## [PROBLEM]
Carry on the text about the meaning of the holiday season, starting after its last sentence.

Your Reason for the Season

FFT-chistmas tree-real meaning of the seasonThe month of holidays is upon us; Hanukkah, Kwanza and Christmas; each with its own special meaning and unique traditions. The holidays mean such different things for different people. For those who celebrate Hanukkah it’s meaning is to celebrate the dedication and triumphs of a people who struggled to freely practice their religion. For those celebrating Kwanza the meaning of the season is to celebrate community, family and culture. And for those who celebrate Christmas the meaning the season will fall on a spectrum of celebrating the birth of Jesus to simply having quality time with family yet for others an extravagant display of all that can be purchased on Black Friday at a significant discount. Most of us are aware of how the meaning of the season has evolved over the years especially once commercialism grabbed hold of the idea and profits and bottom lines became the raisin d’être.

During the coming days we will be reminded of that reason for the season as we tune into those old movie favorites, A Christmas Carol, It’s a Wonderful Life, The Charlie Brown Christmas or even How the Grinch Stole Christmas. That reminder will be in front of us as we read the messages in the cards we receive or the songs that will surround us in churches and synagogues, as well as malls and restaurants. Each carrying its own message meant to remind us to stay focused on what is really important about this time we are celebrating.

## [SUPPLIED ENTRIES]
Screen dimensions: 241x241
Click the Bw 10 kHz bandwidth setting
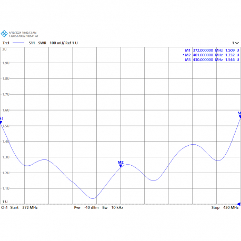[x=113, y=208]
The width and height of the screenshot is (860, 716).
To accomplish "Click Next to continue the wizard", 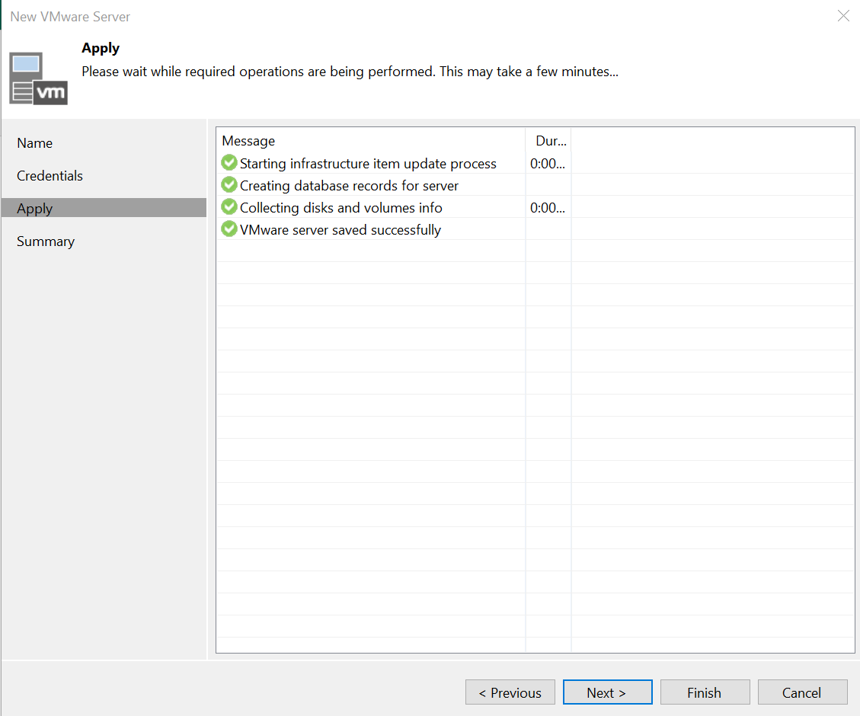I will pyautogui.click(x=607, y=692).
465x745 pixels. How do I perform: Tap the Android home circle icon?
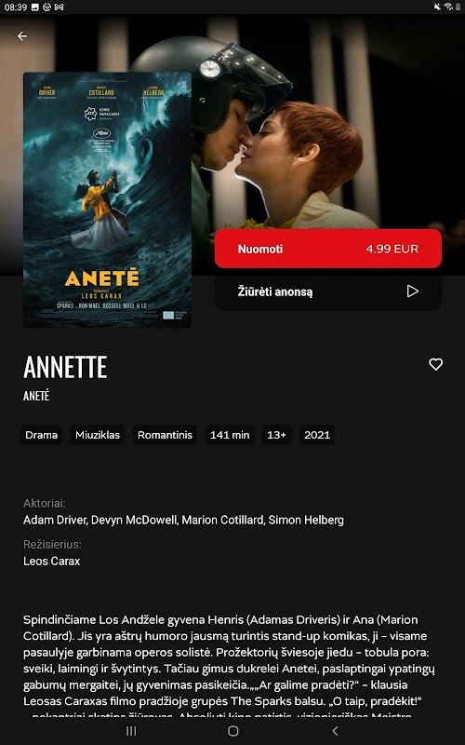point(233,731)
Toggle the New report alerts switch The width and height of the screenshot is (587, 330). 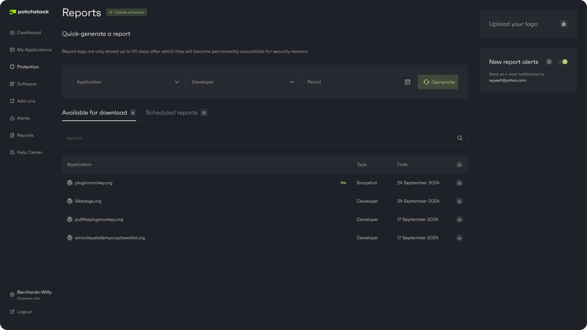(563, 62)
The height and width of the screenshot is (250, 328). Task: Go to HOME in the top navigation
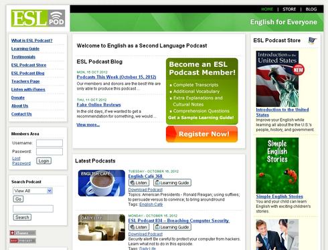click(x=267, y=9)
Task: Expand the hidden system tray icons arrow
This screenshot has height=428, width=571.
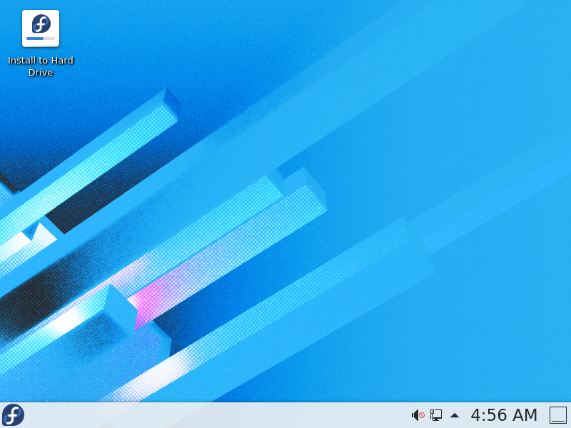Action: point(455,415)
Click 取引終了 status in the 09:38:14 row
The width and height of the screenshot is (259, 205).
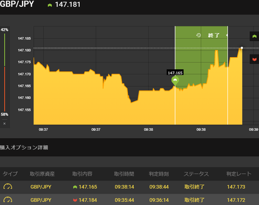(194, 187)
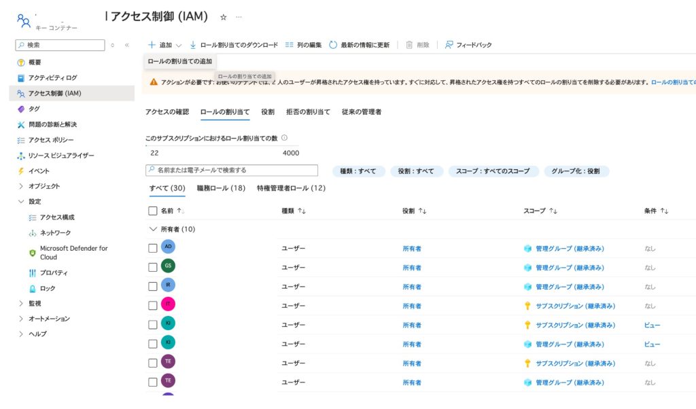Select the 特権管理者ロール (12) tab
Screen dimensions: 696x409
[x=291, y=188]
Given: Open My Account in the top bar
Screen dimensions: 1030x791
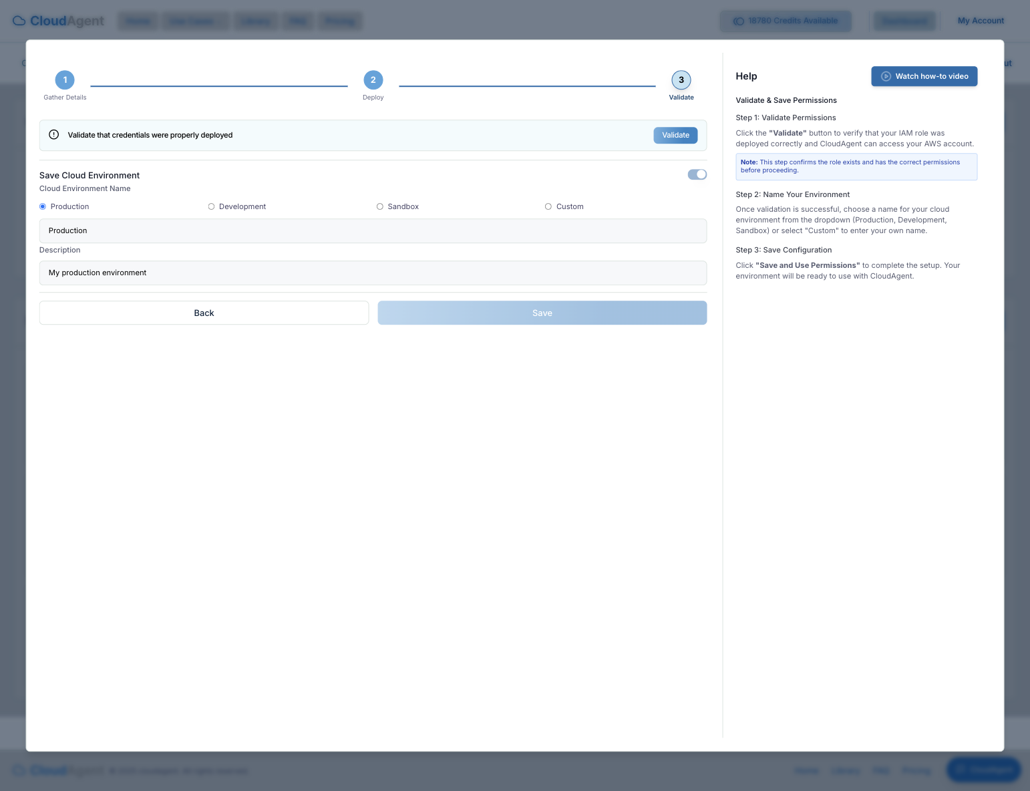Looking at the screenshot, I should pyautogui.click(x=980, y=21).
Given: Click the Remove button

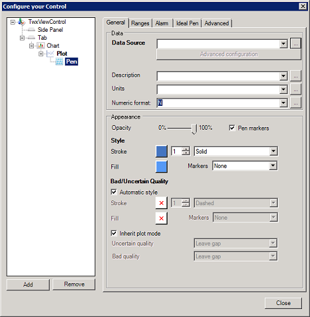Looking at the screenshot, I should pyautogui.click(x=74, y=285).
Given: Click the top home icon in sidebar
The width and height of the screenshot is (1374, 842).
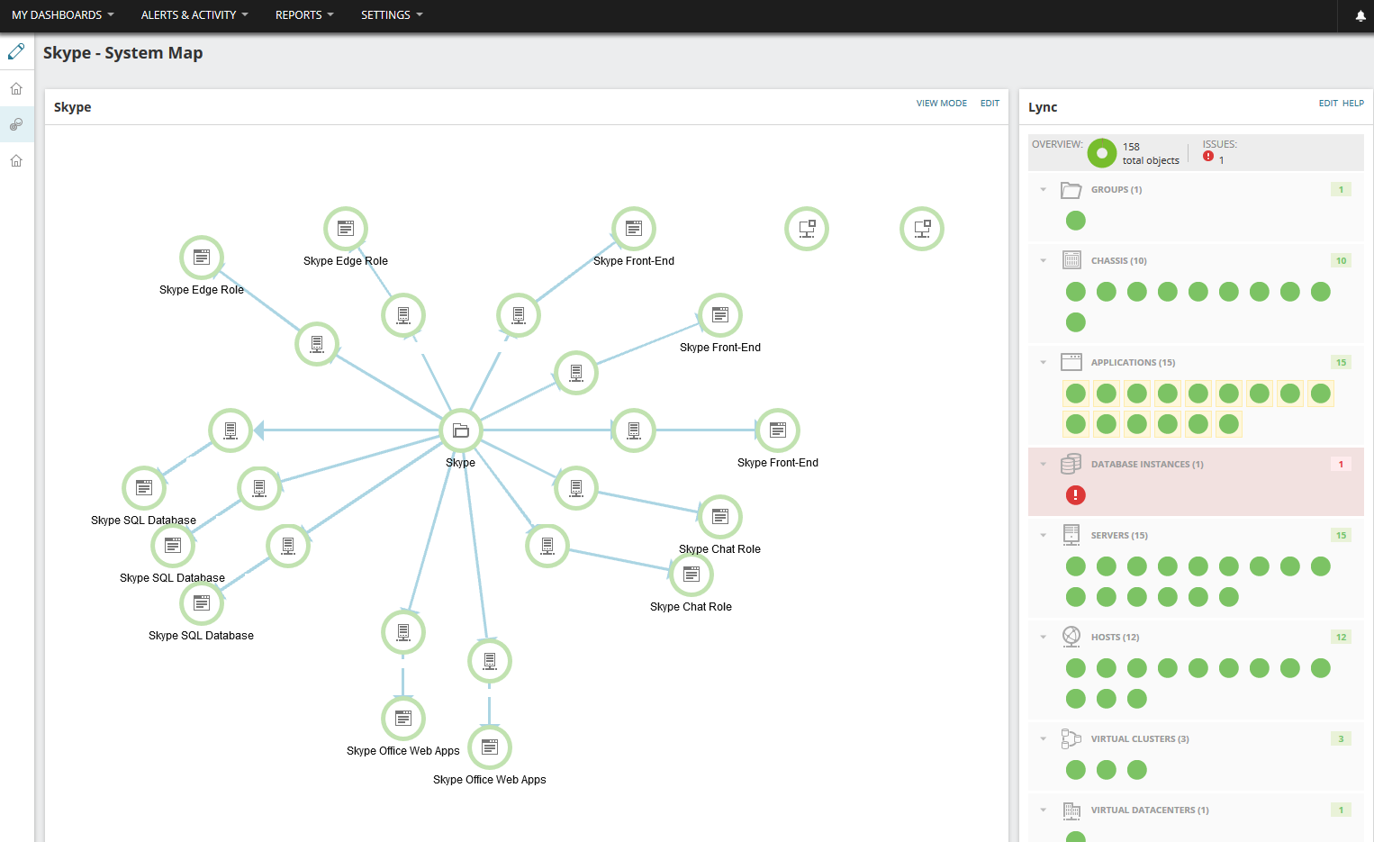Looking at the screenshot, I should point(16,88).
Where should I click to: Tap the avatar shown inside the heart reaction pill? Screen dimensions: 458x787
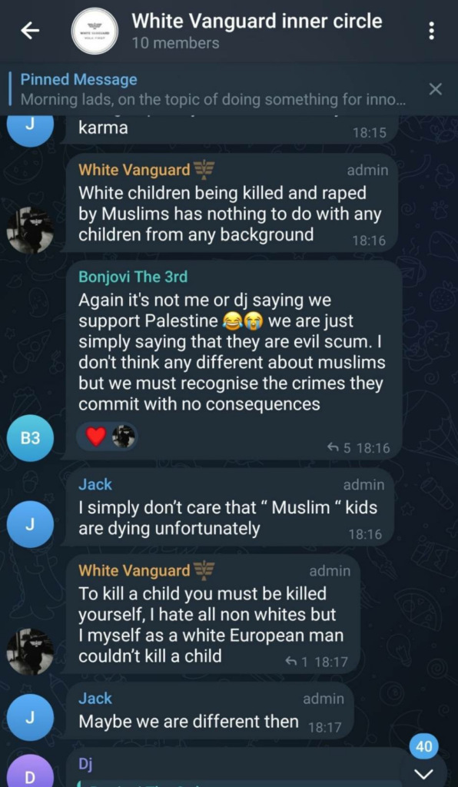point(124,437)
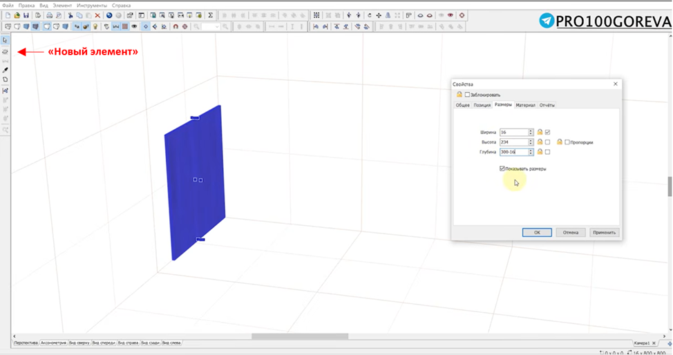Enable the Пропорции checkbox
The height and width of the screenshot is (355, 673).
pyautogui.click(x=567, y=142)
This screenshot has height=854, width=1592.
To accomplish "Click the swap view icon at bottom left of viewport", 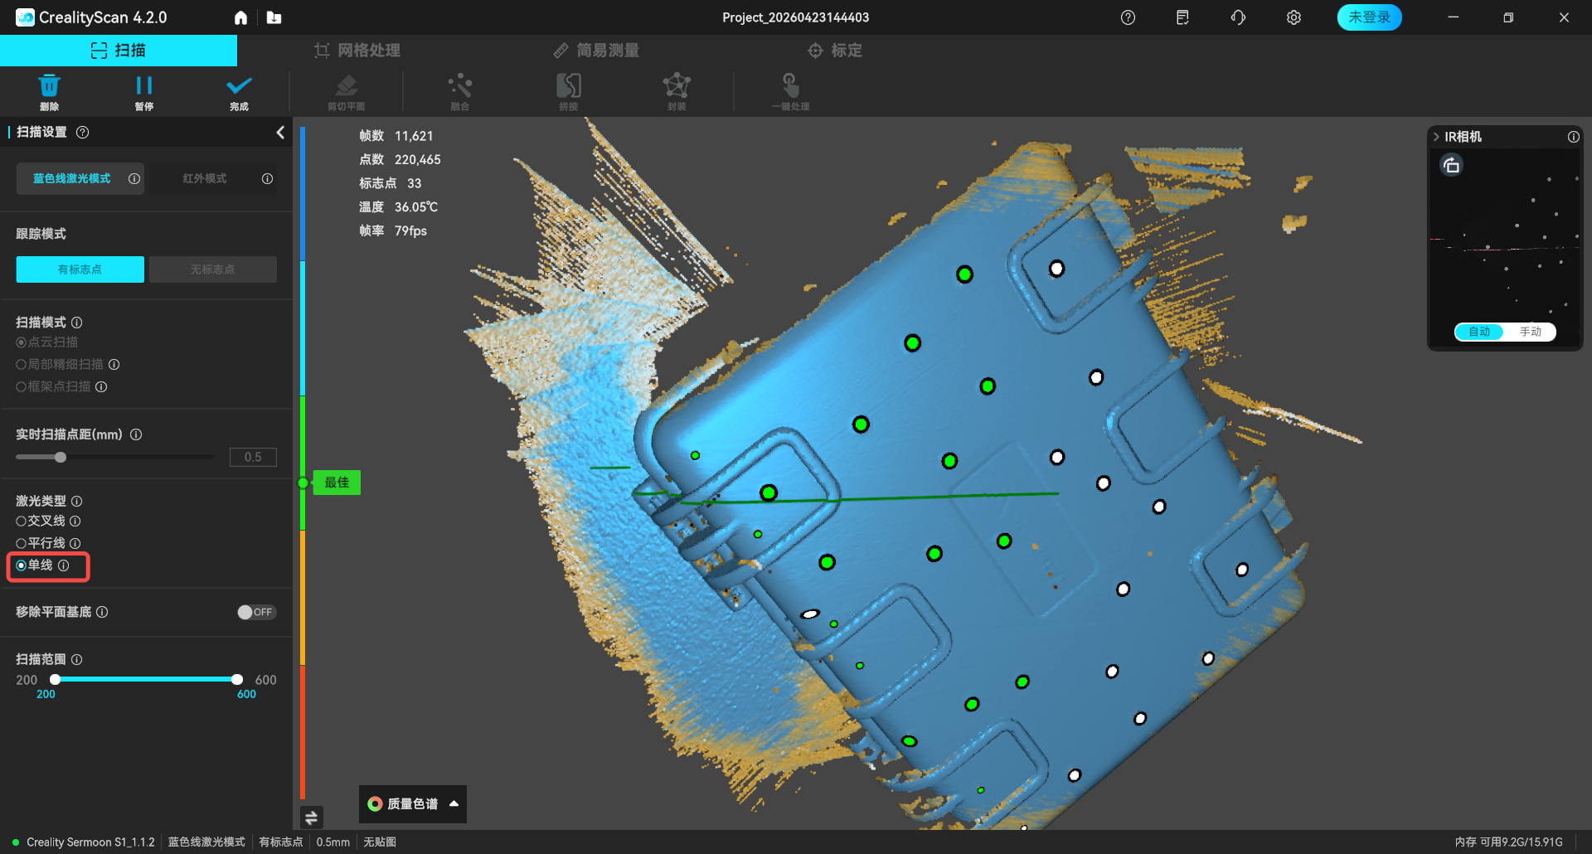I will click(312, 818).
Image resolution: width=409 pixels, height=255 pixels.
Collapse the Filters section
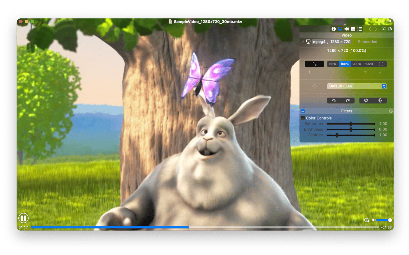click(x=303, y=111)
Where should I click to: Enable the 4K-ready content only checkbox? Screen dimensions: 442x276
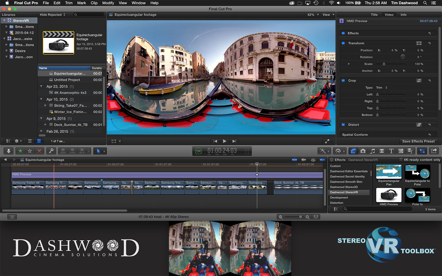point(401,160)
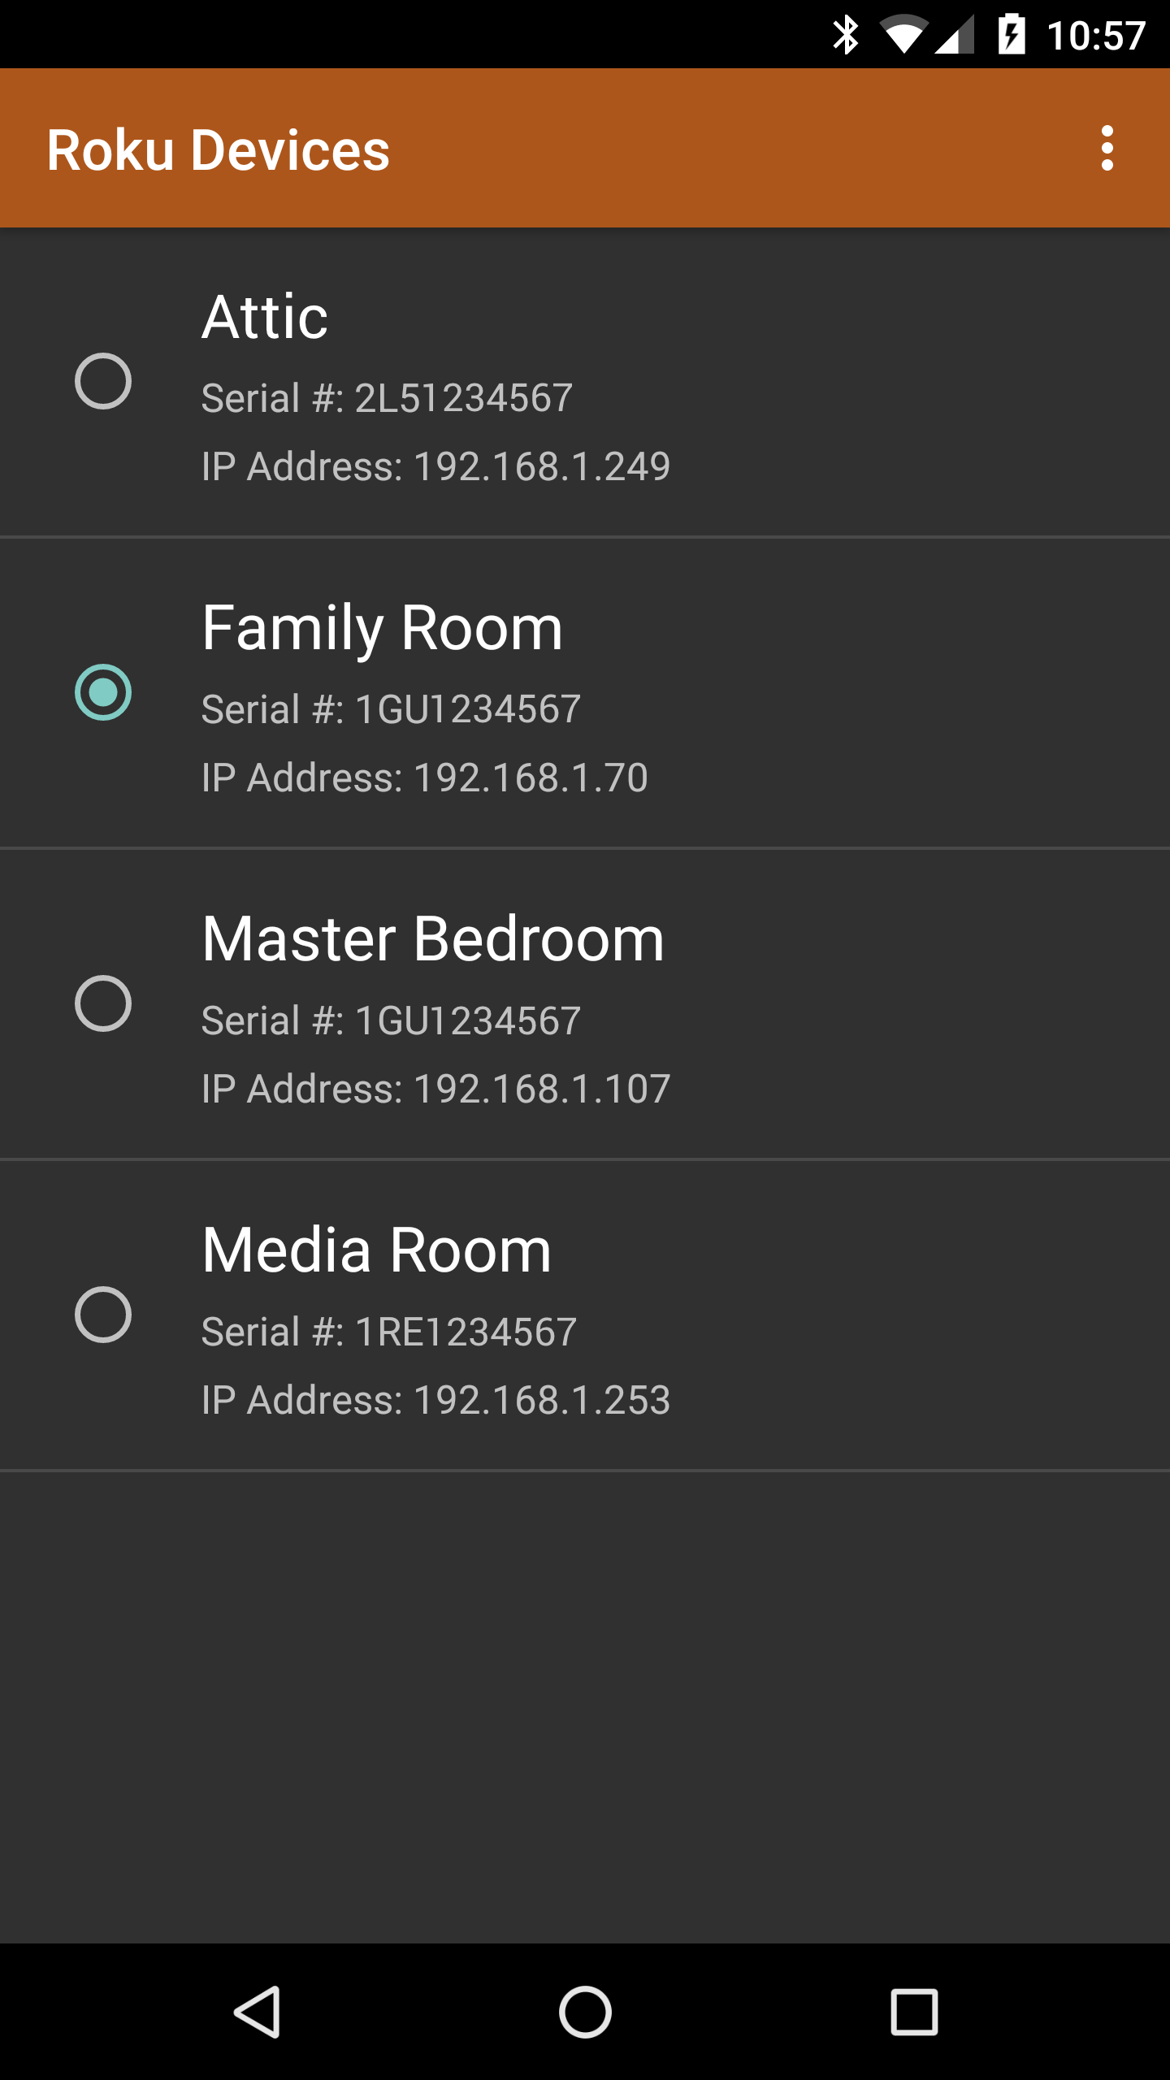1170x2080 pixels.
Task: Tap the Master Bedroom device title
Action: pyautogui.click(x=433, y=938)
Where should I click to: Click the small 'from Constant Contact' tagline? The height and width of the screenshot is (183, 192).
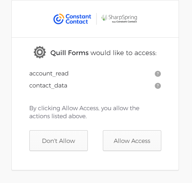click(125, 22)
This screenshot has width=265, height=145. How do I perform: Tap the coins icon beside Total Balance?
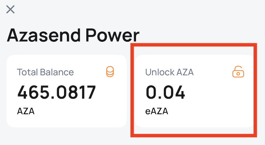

## [REPLY]
No matter how we celebrate, the holidays have the amazing potential to take our hearts in so many directions.  Joy, anticipation, excitement, fear, sorrow and even anger can be ignited at the mere mention of what is to come over the next thirty days. Those feelings are so easily affected by the circumstances of our individual lives. Deaths, divorce, separation due to deployment, job successes or job loss, births of babies, family returning home from faraway places, moves, and even old family wounds that just don’t heal can all contribute to a season that will either be celebrated or looked on with dread. Where are you in that mix? Are you entering this season with dread or joy? Will your soul be rejoicing or feeling crushed? Will you be doing well yet have a friend or family member who is suffering?

What can you do or what are you willing to do to use this time to heal your soul or that of someone else so that you can find some real meaning in this season? You can still find a way to bring meaning into your life even when you are alone or things aren’t going as you hoped. Yes, even if you are in the midst of a divorce this is possible. Here is an article that points out ways we make our holiday worse as well as some tips for making the holiday less stressful and more meaningful. http://www.psychologytoday.com/blog/contemplating-divorce/201212/i-m-dreaming-white-knuckle-christmas

As for me, this time of year is when I like to remind myself to embrace kindness, compassion, joy, acceptance and unconditional love for family and friends and also for myself. I am not saying that this is always easy, but it is certainly something to shoot for.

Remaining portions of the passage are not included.